Build an Auto-Summarizing AI Agent on Civo Kubernetes with GPUs

Picture this: you upload a PDF to a folder, and within seconds, a structured summary appears next to it. No manual triggers. No complicated workflows. Just effortless document processing that actually works.

That’s exactly what we’re building today: an automated summarization agent running on Civo Kubernetes with GPU support. It watches a Civo Object Store bucket, detects new files, sends them to a relaxAI-powered summarizer, and stores the results as JSON sidecars. The whole thing runs 24/7, with minimal infrastructure cost, and proves that AI pipelines don't need to be enterprise nightmares.

Prerequisites

As well as having basic Kubernetes knowledge, you will need to ensure that the following is in place before we dive in:

A Civo account (this will require access to GPU-enabled nodes in your chosen Civo region)
Docker installed locally
Python 3.9+ installed
relaxAI API access
kubectl CLI configured and ready

Project folder structure

First, let's set up our project structure. Create this locally:

civo-summarizer-agent/
├── summarizer/
│   ├── app.py
│   ├── requirements.txt
│   └── Dockerfile
├── watcher/
│   ├── watcher.py
│   ├── requirements.txt
│   └── Dockerfile
├── k8s/
│   ├── namespace.yaml
│   ├── summarizer-deployment.yaml
│   ├── watcher-deployment.yaml
│   └── secret.yaml

Step 1: Create a GPU Kubernetes cluster on Civo

First, provision a GPU-enabled cluster:

Log in to the Civo Dashboard
Create a new Kubernetes cluster
Add a GPU node pool (one node is sufficient for this demo)
Download your kubeconfig
Connect to the cluster by running set KUBECONFIG=path-to-kubeconfig-file in your terminal (use export instead of set on Linux or macOS).

Verify connectivity:

kubectl get nodes
kubectl get pods -A

Your Alt Text

Create a namespace for our project:

Create k8s/namespace.yaml:


apiVersion: v1
kind: Namespace
metadata:
  name: summarizer-agent

Apply it:

kubectl apply -f k8s/namespace.yaml
kubectl config set-context --current --namespace=summarizer-agent

Step 2: Set up Civo Object Store

Civo's Object Store is S3-compatible and simple to set up:

Create Object Store credentials:

In the Civo dashboard, go to Object Stores → Credentials
Click Create a new Credential
Note down your Access Key and Secret Key (you'll need these)

Create an Object Store instance:

Go to Object Stores → Create an Object Store
Name it summarizer-store
Select the same region as your cluster (e.g., lon1)
Click Create store

Create a bucket:

Click on your newly created Object Store instance
Click Create a new folder
Name it incoming-docs
Click Create folder

Your bucket URL will be like this: https://objectstore.lon1.civo.com/incoming-docs

Note: Replace lon1 with your actual region throughout this tutorial.

### Supplied material
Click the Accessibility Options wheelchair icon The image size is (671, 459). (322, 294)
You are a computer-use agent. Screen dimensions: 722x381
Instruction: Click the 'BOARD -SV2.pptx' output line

### Short exercise
What name does the Civo summarization agent tutorial give the Object Store instance?

### Response below
summarizer-store